John: The main thing that drove my on-the-fence belief was ignorance. I was ignorant of the way the so called Bigfoot Community functioned, or dysfunctioned. I had no idea where to begin so I began looking at forums. It took me months to find a forum with moderators and participants open minded enough to even talk to me. Then, the moderator at the time of the GCBRO, Bill Ribble, who is now deceased, set me up with a woman in Maydelle, Texas. She claimed to have a "clan" as she called it on her 160 acres of pine forest and creek bottoms. I arranged to visit her for the first field visit and off I went to Texas, a trip of some 1100 miles. My spirits were high all along the way. But when I arrived, a certain kind of reality set in, one that would repeat itself time after time in nearly every home visit scenario. The woman met me at a little general store in Maydelle. This place was in such poor repair that I had to literally walk around holes in the floor. We had some lunch and coffee and discussed the situation at her acreage, then I followed her to her home, a trailer set under some oak trees on a plot of land.

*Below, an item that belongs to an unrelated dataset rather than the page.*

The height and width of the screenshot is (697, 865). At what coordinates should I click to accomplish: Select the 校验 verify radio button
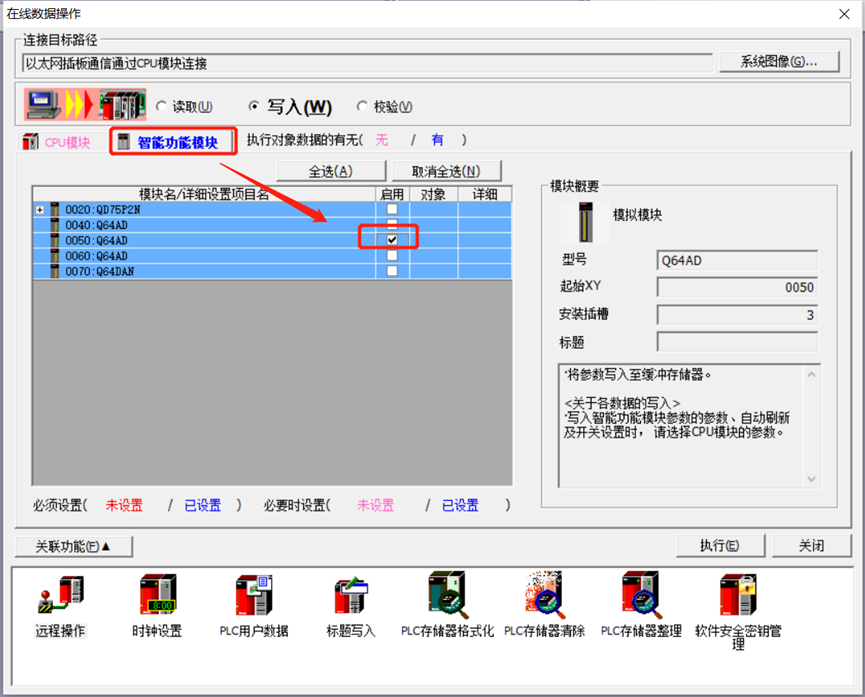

It looked serene enough but as I approached, I saw that the trailer was dirty and in need of repair. There was yet another trailer, a single wide, which looked as if it had been dropped from the sky, its side torn open and groups of dogs and cats were moving in and out at will. There were two pit bulls chained up outside in the heat, and other dogs wandering the pasture amongst several sickly and starved looking horses. In a cage adjacent to the single wide trailer was a juvenile Turkey Vulture. In the yard was a pool of water which, as I approached, turned out to be raw sewage boiling up from an overflowing septic tank. Inside there were dirty cobwebs hanging off the ceiling every few inches, literally hundreds of them, and the furniture and carpeting looked as if someone had been mud wrestling on them.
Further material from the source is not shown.